Directions:
For the records that follow, please set down exactly the lines between the one holding "Tout refuser (1068, 25)" and the one holding "Ablehnen (180, 1462)", inclusive, and only those.

Source records:
—————

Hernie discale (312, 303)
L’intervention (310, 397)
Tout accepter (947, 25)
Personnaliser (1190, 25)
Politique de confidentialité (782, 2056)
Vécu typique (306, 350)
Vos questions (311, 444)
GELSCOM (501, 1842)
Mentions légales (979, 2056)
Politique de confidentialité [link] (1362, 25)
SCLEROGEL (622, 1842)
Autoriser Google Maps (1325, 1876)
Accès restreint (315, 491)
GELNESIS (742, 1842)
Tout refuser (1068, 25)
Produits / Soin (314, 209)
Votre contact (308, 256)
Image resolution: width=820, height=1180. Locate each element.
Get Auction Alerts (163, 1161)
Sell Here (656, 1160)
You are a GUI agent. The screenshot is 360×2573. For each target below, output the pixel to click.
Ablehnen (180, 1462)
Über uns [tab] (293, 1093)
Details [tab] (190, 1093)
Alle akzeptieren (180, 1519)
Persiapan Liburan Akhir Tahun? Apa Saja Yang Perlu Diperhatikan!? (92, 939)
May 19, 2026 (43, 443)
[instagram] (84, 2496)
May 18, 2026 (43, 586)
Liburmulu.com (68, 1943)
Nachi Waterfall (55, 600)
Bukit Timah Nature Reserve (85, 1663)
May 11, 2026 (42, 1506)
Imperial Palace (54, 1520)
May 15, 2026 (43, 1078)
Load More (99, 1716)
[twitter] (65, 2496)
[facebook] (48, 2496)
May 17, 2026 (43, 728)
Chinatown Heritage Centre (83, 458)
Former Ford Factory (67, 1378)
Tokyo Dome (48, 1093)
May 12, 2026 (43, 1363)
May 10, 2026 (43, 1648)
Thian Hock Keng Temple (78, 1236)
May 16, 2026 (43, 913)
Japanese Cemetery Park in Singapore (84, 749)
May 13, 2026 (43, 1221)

—————

Exercise answer:
Tout refuser (1068, 25)
Produits / Soin (314, 209)
Votre contact (308, 256)
Image resolution: width=820, height=1180. Locate each element.
Get Auction Alerts (163, 1161)
Sell Here (656, 1160)
You are a GUI agent. The screenshot is 360×2573. For each target below, output the pixel to click.
Ablehnen (180, 1462)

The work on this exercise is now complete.